4. The preparation according to claim 1, which is a patch.

5. The preparation according to claim 1, which is a tape preparation.

6. The formulation of claim 1, which is administered once every 1 to 7 days.

7. The formulation according to claim 1, which is administered once a day.

8. The preparation according to claim 1, wherein the amount of idebenone is about 0.1 to about 20% by weight based on the total weight of the preparation.

9. The preparation according to claim 1, wherein the amount of idebenone is about 1 to about 10% by weight based on the total weight of the preparation.

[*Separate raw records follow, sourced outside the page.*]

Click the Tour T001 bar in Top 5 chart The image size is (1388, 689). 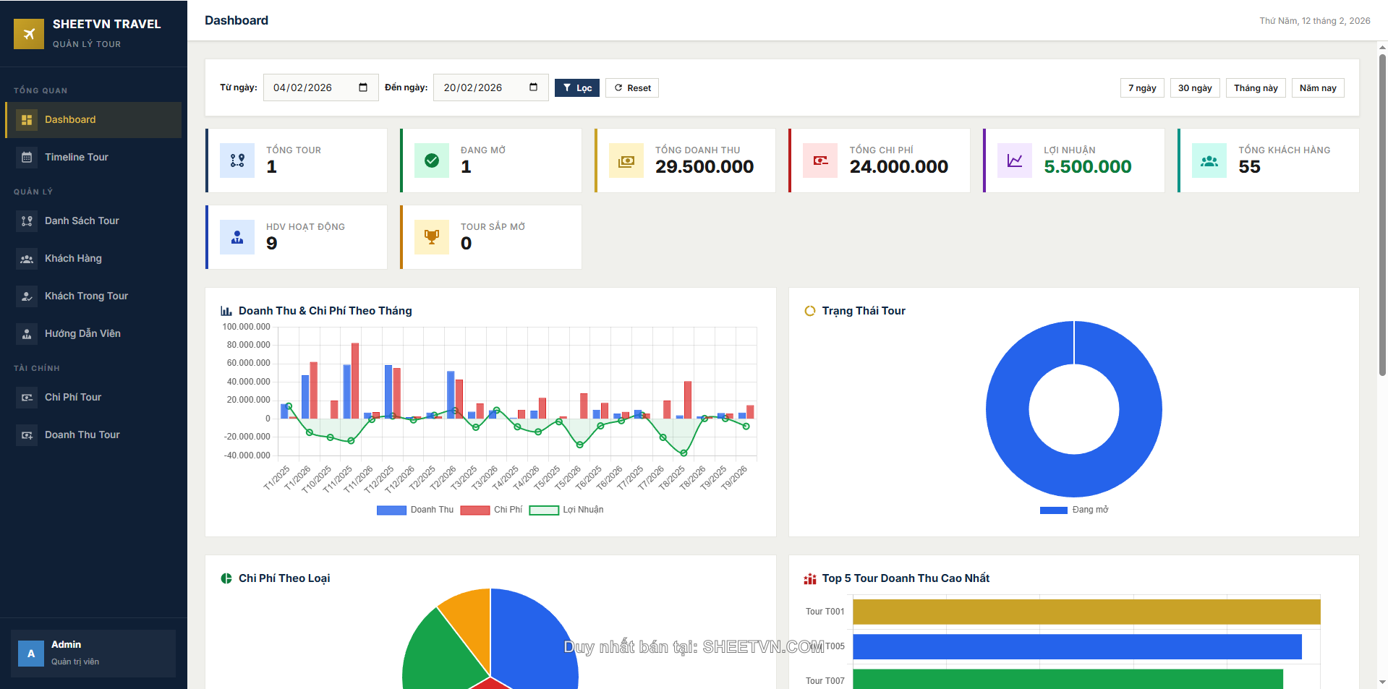(1085, 612)
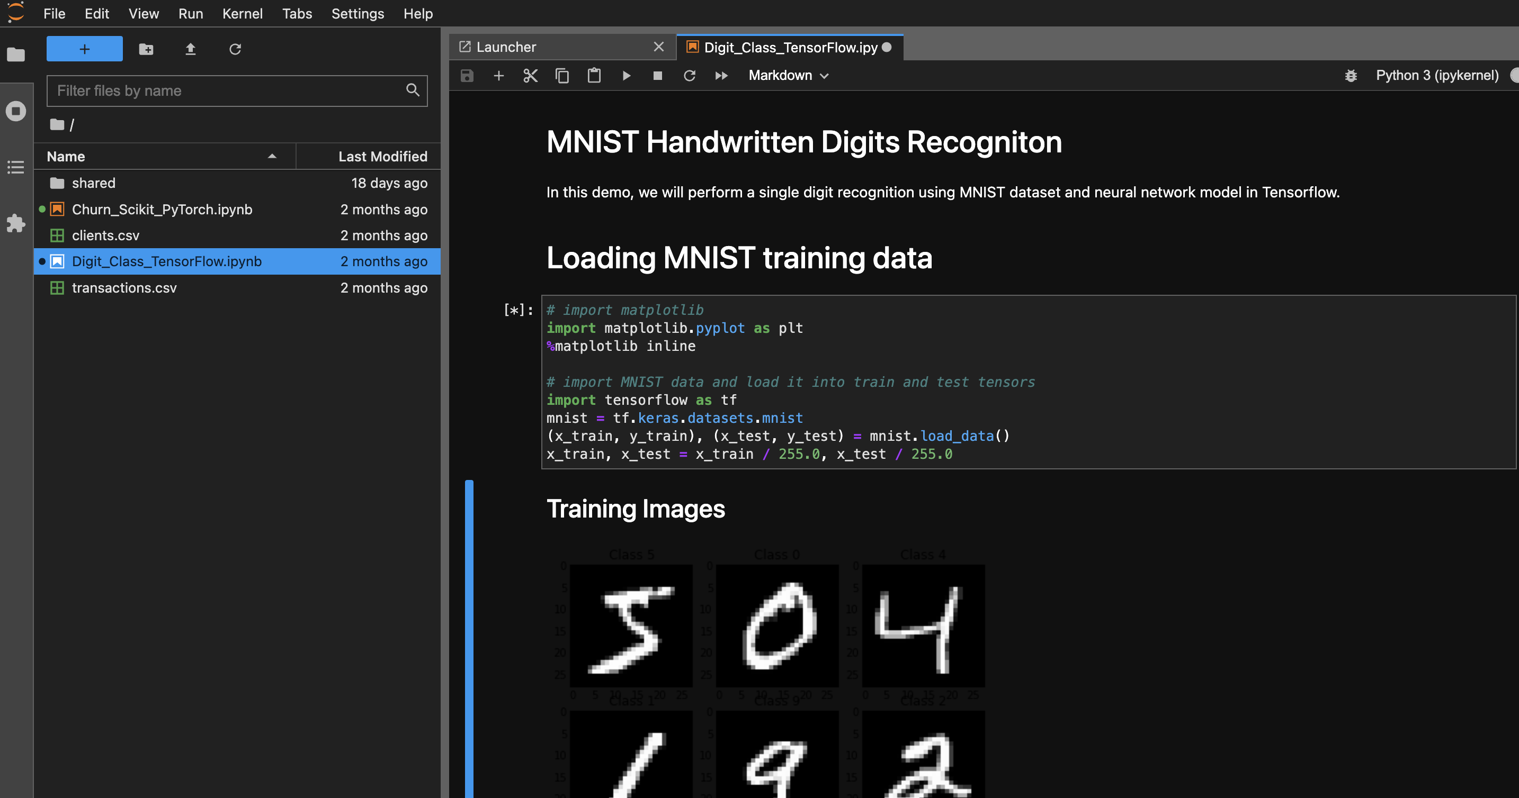Run the selected cell with play icon
Screen dimensions: 1519x798
tap(626, 75)
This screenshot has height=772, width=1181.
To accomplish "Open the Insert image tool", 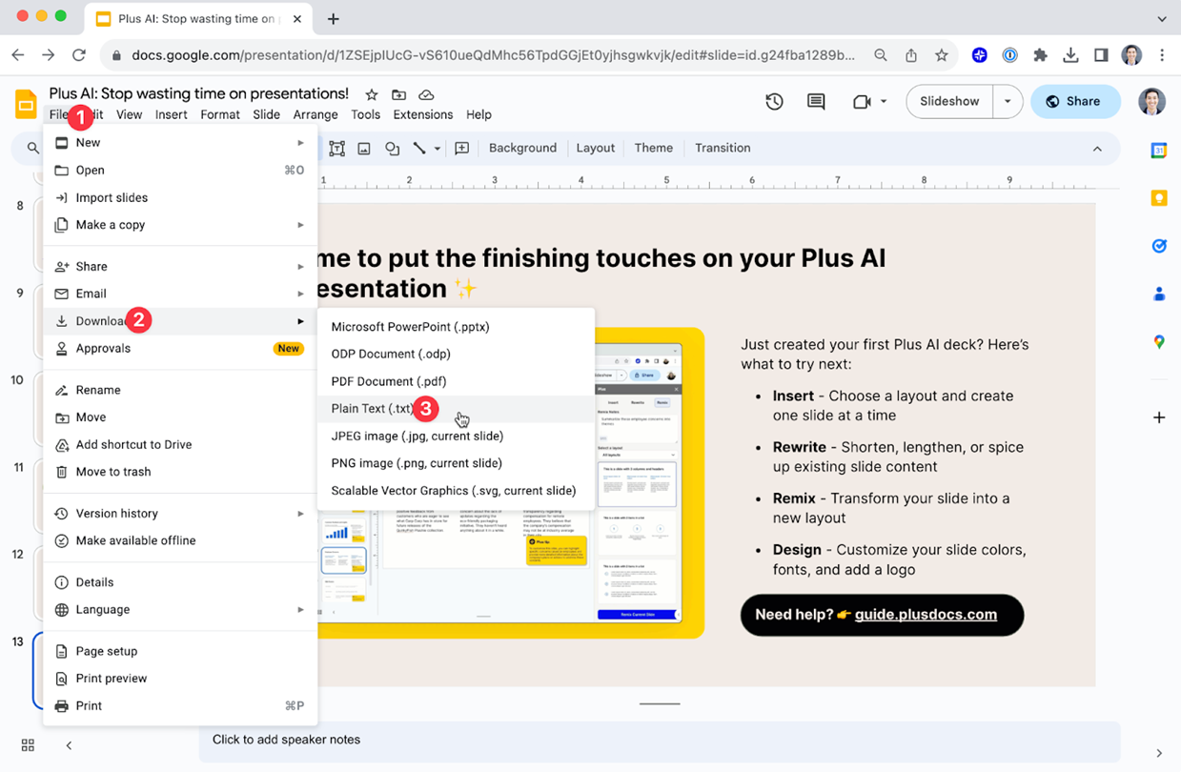I will point(364,149).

10. The patch of claim 3, wherein the amount of idebenone is about 0.3 to about 5 OmgZcm ² .

The patch according to claim 3, wherein the amount of I I. idebenone is about 0.4 to about 2 OmgZcm ² .

12. The formulation of claim 1, wherein the dose of idebenone is about 0.3 to about 100 OmgZ.

13. The formulation of claim 1, wherein the dose of idebenone is about 1 to about 50 Omg / dose.

14. The formulation of claim 1, wherein the dose of idebenone is about 2 to about 20 OmgZ.

15. A method of transdermally administering idebenone as a preventive and therapeutic agent for dementia.

16. Use of idebenone for the manufacture of a transdermal formulation for the prevention and treatment of dementia.